Y el cirujano con los nuevos ojos no paraba de mirar a todos lados con desconfianza.
—¡Miau! —decía sin querer—. Veo ratones por todas partes, ¡incluso donde no los hay! Y por la noche, mis ojos brillan en la oscuridad y no puedo dormir persiguiendo sombras.
Los tres cirujanos se miraron. ¡Algo no estaba bien! Fueron a ver al posadero.
—¡Posadero! —gritó el primero, mientras su mano intentaba quitarle una pluma de la oreja al posadero—. ¡Algo extraño pasa con las partes que nos devolviste!

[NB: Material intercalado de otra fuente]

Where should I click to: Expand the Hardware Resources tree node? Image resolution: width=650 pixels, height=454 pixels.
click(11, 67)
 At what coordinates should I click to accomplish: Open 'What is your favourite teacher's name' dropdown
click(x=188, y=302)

El posadero, al ver al uno robando, al otro gruñendo como un cerdo y al tercero con ojos de gato, se puso muy nervioso y confesó toda la verdad sobre el gato glotón y su ingenioso reemplazo.
Los cirujanos se enfadaron mucho al principio, pero luego, al ver lo ridículos que se veían, no pudieron evitar una risita.
—Bueno, posadero —dijo el que tenía ojos de gato—, nos has causado un buen lío. Tendrás que darnos mucho dinero para compensarnos.
El posadero, aliviado de que no fueran a quemarle la posada, les dio una gran bolsa de monedas de oro.
Y así, los tres cirujanos siguieron su camino. Uno con una mano ladrona, otro con un corazón de cerdo y el tercero con ojos de gato. Eran un poco diferentes, sí, pero también eran un poco más ricos. Y quizás, solo quizás, aprendieron a no ser tan fanfarrones con sus habilidades.